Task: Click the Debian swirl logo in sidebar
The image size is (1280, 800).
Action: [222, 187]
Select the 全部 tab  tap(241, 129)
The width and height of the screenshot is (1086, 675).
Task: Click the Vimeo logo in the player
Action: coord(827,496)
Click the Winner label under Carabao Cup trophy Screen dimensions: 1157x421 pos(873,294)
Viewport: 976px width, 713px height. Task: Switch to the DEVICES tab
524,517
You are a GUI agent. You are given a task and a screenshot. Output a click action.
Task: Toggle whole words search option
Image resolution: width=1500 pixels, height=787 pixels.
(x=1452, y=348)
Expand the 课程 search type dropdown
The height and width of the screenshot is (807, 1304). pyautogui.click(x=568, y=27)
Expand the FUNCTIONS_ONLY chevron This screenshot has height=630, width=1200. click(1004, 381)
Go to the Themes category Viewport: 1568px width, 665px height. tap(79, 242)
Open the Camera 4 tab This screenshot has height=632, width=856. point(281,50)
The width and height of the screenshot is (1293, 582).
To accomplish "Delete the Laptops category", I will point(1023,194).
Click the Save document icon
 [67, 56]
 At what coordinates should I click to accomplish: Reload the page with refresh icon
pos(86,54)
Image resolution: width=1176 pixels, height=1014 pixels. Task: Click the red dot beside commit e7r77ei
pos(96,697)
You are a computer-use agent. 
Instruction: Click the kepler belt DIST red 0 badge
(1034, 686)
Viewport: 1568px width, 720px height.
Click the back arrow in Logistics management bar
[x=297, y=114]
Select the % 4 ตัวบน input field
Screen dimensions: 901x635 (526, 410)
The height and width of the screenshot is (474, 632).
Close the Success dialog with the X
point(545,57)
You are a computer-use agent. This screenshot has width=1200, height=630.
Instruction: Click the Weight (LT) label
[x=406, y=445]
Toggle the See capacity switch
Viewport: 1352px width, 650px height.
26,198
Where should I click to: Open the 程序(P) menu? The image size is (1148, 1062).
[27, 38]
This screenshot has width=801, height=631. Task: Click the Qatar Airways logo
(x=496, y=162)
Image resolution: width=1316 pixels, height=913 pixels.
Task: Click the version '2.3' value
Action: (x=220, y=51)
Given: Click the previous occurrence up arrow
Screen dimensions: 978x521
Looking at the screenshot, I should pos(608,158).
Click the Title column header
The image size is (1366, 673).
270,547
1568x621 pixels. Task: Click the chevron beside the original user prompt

____

_TASK ITEM_: Lines from the top of the entries through the line with "Click the Winner" are to be transcribed exactly, and nothing more.

_THE ANSWER_:
Task: Click the Debian swirl logo in sidebar
The image size is (1280, 800).
Action: [222, 187]
Select the 全部 tab  tap(241, 129)
The width and height of the screenshot is (1086, 675).
Task: Click the Vimeo logo in the player
Action: coord(827,496)
Click the Winner label under Carabao Cup trophy Screen dimensions: 1157x421 pos(873,294)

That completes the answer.